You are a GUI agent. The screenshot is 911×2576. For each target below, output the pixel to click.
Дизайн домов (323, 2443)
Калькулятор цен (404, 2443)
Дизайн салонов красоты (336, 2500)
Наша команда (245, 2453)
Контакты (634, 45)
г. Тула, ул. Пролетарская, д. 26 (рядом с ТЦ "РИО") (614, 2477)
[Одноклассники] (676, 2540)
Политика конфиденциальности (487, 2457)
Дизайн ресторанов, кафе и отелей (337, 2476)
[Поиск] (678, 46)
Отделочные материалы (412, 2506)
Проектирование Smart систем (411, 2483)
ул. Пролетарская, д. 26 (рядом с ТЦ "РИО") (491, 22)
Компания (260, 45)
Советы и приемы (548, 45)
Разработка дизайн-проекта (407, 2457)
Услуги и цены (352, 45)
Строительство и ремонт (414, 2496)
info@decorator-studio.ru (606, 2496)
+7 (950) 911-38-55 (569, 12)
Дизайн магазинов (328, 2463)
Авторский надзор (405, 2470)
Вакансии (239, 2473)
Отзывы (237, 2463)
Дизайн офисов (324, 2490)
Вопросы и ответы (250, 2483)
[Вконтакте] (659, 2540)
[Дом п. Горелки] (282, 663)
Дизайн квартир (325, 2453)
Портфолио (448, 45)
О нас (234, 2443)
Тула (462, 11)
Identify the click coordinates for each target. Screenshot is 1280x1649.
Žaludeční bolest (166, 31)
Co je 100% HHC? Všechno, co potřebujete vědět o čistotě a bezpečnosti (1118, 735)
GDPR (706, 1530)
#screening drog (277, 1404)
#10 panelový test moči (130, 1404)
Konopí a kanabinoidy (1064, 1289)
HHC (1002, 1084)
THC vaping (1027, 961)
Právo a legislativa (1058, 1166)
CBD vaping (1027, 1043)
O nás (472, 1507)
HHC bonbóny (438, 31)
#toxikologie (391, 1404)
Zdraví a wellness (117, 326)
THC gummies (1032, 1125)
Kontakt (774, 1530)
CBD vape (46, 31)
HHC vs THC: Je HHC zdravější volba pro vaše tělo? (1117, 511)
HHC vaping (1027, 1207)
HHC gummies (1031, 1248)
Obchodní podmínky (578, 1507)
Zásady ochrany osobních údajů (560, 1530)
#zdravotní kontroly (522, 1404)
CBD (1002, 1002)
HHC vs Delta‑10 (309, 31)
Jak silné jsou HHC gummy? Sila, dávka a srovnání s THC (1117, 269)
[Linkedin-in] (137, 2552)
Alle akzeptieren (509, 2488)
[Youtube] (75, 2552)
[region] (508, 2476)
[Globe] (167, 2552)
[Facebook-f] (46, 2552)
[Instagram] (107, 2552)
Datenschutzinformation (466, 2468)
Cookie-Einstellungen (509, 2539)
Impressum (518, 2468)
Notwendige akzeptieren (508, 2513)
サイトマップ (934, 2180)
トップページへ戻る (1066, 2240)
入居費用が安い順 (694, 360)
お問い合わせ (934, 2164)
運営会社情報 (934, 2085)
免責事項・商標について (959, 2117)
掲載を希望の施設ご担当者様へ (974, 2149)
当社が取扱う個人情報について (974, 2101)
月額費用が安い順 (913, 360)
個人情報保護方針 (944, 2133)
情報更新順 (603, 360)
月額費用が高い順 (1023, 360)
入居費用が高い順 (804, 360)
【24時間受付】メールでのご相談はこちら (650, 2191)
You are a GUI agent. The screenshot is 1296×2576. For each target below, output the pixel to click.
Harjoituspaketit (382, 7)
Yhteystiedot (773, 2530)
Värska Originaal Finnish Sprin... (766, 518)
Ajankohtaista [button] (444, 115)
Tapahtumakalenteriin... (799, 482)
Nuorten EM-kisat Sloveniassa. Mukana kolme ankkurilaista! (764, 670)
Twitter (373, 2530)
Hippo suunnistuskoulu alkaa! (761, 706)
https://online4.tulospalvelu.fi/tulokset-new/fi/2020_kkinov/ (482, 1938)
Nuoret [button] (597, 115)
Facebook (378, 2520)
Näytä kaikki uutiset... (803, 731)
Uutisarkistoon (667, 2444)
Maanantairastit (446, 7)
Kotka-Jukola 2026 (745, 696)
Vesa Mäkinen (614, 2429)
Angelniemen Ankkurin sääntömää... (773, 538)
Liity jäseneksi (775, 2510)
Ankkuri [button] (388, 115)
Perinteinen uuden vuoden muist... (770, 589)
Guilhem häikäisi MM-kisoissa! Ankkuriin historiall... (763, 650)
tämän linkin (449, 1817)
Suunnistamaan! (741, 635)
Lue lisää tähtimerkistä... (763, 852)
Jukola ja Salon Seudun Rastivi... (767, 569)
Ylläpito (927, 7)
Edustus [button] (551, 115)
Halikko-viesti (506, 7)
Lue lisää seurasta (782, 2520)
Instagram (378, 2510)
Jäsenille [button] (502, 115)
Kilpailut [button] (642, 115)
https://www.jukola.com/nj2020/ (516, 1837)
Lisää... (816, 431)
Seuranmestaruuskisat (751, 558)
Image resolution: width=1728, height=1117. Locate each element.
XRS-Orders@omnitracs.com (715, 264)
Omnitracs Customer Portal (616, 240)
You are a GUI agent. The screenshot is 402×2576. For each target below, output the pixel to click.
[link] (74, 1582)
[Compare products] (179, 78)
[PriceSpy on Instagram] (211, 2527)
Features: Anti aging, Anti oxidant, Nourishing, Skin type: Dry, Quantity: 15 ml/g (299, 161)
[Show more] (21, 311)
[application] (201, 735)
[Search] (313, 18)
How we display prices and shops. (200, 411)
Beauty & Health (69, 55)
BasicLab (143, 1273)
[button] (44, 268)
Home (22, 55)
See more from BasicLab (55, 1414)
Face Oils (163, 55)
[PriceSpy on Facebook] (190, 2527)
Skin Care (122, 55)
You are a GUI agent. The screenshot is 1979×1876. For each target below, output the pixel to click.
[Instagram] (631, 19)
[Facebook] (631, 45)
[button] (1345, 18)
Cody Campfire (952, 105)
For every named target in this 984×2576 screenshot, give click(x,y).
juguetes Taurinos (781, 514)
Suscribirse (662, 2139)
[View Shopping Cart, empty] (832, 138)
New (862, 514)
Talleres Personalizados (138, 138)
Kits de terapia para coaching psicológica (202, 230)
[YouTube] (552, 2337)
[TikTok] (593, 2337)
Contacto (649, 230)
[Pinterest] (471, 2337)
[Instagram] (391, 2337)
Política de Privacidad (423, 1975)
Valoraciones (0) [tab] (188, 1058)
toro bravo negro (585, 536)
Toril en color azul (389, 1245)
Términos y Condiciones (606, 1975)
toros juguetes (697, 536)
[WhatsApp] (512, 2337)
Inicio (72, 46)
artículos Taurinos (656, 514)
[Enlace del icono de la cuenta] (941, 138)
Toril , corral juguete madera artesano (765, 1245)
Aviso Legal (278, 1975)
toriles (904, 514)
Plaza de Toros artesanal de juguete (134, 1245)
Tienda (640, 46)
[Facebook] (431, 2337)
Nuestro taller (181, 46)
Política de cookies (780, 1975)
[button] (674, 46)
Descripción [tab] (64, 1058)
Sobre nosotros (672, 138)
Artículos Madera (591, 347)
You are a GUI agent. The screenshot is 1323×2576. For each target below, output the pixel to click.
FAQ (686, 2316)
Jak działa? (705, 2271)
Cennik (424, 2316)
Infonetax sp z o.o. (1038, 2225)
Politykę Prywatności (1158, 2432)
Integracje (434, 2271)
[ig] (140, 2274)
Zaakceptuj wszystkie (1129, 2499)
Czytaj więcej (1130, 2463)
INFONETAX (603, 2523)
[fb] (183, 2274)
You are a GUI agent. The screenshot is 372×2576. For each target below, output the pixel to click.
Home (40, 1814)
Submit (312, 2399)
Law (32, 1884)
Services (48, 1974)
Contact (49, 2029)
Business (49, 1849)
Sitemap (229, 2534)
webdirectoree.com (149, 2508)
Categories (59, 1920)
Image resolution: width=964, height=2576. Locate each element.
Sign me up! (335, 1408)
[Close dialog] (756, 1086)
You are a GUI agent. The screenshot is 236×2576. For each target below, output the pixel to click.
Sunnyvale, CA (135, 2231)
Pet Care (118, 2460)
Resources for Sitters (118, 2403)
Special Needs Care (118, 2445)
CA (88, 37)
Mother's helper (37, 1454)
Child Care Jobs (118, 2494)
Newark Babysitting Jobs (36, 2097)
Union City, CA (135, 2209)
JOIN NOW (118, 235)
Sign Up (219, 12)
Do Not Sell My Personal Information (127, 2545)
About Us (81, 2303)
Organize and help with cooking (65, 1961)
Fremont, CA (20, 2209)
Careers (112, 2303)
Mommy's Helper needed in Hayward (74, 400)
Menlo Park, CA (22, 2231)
____________________
## Task to carry out
Using the listing above, show every line that includes the string "Jobs".

## Answer section
Child Care Jobs (118, 2494)
Newark Babysitting Jobs (36, 2097)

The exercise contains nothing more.